--- START OF ENTRIES SUPPLIED ---
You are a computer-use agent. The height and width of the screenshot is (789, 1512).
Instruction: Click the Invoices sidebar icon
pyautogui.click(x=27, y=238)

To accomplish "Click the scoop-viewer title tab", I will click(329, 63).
--- END OF ENTRIES SUPPLIED ---
--- START OF ENTRIES SUPPLIED ---
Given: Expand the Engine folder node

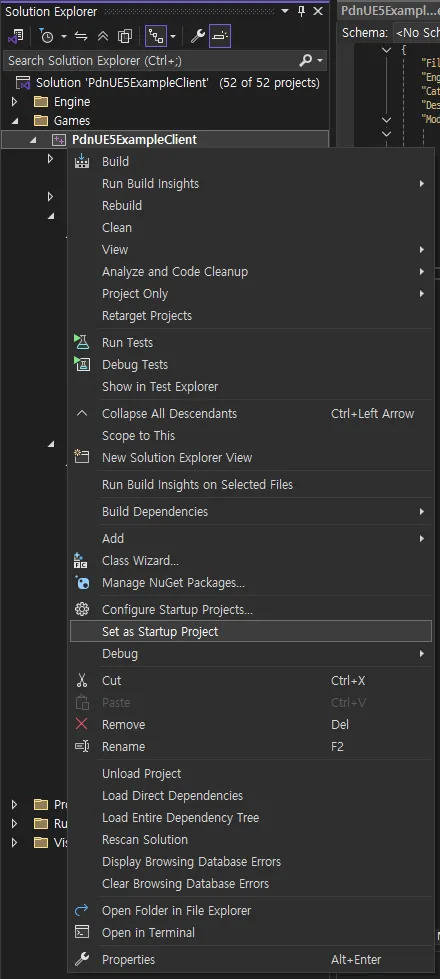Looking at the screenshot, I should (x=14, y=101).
--- END OF ENTRIES SUPPLIED ---
TASK OBJECTIVE> Copy out the items again, word for word, from the line containing "You are a computer-use" down to the line containing "will click(329, 63).", including both of those lines.

ANSWER TO THIS EXERCISE>
You are a computer-use agent. The height and width of the screenshot is (789, 1512).
Instruction: Click the Invoices sidebar icon
pyautogui.click(x=27, y=238)

To accomplish "Click the scoop-viewer title tab", I will click(329, 63).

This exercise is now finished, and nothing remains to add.